In the entries below, find every line holding the string "agent" and collect it.

(Saved data entries)
::::

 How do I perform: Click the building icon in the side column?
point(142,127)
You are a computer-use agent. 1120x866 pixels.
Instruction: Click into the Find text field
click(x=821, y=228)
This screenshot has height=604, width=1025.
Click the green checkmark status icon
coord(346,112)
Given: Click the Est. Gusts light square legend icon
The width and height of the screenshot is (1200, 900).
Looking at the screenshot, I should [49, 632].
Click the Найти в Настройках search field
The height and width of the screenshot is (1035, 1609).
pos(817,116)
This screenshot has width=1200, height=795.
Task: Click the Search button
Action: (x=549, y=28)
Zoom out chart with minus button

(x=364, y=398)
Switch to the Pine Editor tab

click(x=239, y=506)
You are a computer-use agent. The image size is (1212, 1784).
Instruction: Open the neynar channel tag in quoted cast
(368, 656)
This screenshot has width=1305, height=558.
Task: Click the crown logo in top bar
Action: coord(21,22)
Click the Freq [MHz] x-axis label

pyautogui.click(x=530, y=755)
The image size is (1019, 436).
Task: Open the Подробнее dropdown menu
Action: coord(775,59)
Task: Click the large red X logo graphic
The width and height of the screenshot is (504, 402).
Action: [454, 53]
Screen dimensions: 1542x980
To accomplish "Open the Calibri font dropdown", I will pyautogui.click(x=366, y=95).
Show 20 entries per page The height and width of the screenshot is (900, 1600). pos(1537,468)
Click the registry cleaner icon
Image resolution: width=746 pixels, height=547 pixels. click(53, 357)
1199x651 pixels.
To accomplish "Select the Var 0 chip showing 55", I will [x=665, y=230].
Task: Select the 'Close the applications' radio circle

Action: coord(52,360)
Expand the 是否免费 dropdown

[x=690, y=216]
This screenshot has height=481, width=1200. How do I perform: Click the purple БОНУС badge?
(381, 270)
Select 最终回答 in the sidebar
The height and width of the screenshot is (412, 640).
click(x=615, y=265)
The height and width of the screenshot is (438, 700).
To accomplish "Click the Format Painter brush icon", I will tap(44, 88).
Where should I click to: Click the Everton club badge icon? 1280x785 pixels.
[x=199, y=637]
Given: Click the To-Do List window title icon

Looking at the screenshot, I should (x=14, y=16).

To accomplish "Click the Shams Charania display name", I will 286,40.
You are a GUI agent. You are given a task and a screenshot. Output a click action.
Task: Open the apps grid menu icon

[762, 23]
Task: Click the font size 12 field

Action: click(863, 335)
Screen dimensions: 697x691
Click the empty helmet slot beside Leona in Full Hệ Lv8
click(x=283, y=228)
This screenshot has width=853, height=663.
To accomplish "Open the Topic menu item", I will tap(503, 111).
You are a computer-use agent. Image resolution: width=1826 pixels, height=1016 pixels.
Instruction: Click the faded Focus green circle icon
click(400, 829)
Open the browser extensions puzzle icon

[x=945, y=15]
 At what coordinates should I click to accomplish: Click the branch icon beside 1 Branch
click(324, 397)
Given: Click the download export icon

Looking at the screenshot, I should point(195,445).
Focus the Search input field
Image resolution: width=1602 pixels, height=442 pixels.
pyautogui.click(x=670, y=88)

::::

*TASK RESPONSE*.
You are a computer-use agent. 1120x866 pixels.
You are a computer-use agent. The image size is (1212, 1784).
You are a GUI agent. You are given a task and a screenshot. Output a click action.
You are a computer-use agent. Image resolution: width=1826 pixels, height=1016 pixels.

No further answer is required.